研究チームが、ヒトのドナー眼に血液と酸素を供給することで、死後最大10時間、体外で活動状態を維持することに成功した。この手法により、網膜の構造が24時間保持され、一部のケースでは光に対する電気的な応答も確認された。これは将来的な眼球全体の移植に向けた進歩である。

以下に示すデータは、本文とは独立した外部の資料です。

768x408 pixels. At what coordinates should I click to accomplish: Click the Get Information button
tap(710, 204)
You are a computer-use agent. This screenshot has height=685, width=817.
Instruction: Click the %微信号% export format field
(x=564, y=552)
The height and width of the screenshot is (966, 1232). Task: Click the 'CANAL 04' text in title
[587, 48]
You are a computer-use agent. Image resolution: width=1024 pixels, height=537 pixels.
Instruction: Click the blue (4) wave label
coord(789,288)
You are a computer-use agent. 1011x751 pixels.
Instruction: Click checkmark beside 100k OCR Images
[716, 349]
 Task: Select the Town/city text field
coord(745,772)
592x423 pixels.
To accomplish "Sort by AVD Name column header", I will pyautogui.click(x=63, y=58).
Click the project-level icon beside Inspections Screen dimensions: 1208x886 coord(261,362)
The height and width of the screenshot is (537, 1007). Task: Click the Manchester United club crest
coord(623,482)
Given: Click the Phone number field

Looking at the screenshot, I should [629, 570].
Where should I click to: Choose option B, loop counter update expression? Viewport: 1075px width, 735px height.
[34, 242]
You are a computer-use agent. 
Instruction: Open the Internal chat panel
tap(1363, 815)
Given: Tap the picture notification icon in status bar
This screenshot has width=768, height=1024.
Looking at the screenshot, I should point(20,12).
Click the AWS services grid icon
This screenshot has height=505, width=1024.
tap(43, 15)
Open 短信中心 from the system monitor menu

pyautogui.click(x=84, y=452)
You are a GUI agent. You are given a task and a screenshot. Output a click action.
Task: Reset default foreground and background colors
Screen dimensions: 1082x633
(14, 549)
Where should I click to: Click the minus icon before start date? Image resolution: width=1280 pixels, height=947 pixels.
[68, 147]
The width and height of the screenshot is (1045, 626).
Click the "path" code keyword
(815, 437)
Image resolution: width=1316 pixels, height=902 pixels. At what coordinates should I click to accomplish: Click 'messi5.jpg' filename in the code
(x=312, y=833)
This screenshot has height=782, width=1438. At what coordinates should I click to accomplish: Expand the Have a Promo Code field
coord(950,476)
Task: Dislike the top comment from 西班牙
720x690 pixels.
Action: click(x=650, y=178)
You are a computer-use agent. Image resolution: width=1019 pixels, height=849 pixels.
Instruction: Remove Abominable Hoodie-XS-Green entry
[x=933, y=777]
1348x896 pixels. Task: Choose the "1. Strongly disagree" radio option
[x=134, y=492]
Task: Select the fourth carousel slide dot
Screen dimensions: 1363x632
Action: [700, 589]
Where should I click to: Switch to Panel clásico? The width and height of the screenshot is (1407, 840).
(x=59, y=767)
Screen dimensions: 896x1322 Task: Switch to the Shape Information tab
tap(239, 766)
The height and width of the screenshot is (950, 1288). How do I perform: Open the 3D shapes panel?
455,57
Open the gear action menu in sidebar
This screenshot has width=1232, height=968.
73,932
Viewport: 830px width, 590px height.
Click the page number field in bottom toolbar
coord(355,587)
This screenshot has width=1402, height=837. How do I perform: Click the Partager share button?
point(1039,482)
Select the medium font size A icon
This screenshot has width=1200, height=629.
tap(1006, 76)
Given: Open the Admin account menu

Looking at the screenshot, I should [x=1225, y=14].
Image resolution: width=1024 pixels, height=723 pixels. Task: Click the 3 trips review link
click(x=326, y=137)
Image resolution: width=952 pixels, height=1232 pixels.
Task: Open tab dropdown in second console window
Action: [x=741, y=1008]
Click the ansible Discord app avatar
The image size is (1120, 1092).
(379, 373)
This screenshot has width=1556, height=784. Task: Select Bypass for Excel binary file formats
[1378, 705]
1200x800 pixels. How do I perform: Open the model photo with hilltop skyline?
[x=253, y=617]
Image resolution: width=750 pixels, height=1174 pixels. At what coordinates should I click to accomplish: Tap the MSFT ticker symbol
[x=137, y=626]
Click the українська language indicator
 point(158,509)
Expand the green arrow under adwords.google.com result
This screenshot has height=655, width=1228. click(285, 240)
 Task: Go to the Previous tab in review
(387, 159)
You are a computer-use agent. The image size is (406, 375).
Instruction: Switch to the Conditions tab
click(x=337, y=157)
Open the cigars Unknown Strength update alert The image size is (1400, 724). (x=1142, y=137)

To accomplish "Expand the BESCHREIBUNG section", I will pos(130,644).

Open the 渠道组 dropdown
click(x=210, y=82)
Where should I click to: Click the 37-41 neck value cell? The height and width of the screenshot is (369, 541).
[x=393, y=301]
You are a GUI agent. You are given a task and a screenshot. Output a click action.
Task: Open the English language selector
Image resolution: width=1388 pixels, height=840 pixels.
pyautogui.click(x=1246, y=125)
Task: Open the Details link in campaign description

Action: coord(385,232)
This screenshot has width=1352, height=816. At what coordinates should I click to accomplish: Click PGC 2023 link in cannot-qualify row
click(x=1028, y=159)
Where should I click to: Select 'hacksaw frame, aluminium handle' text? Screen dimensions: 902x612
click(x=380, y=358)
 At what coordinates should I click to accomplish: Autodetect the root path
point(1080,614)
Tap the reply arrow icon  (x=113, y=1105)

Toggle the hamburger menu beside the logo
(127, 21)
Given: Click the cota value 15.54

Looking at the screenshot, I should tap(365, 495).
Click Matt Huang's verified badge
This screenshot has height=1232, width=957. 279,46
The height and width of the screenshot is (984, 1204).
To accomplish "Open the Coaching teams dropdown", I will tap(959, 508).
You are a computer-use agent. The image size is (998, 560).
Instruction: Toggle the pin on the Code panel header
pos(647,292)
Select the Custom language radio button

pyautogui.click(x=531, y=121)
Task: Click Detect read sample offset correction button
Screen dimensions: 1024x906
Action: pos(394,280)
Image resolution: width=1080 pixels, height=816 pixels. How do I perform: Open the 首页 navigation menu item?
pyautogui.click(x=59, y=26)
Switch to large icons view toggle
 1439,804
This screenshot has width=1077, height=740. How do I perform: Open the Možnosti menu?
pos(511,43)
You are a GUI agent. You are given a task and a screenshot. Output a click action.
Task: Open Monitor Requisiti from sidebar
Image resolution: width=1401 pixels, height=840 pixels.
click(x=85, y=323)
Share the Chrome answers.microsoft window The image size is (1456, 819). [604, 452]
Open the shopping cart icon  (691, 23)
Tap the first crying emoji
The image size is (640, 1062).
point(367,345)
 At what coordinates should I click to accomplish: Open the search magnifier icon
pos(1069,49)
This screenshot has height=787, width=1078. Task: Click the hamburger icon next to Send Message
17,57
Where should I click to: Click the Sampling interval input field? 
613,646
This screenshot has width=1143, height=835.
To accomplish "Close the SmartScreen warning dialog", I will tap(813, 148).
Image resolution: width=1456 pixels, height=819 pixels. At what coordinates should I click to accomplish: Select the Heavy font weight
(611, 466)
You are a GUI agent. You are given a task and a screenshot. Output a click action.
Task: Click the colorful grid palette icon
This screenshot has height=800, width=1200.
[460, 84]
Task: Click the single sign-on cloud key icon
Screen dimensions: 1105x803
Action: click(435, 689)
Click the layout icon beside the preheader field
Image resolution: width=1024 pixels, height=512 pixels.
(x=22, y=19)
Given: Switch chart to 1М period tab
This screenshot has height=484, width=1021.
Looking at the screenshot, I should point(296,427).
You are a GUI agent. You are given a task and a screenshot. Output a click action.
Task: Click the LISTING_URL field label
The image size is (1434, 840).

スペインのバルセロナ科学技術研究所のアイマー・バーン氏率いるチームは、「Eye-in-Care-Box」システムを開発した。研究チームは眼動脈にチューブを挿入し、センサーを用いて酸素を含んだ溶液の圧力と流量を制御した。
6人のドナーから提供された眼球を用いた試験では、灌流した眼球の網膜構造と細胞の健康状態が24時間維持されたのに対し、灌流を行わなかった眼球は急速に劣化が進んだ。さらに36個のドナー眼球を用いた試験では、15個の網膜が死後最大10時間、光に対して電気的な応答を示した。
本研究に関与していないジョンズ・ホプキンス大学のトーマス・ジョンソン氏は、体外で光への応答を維持できたことは「途方もない偉業」であると評価した。同氏は、この研究が眼球全体の移植に向けた重要な一歩であると述べつつも、視神経の再生がいまだ大きな課題であると強調した。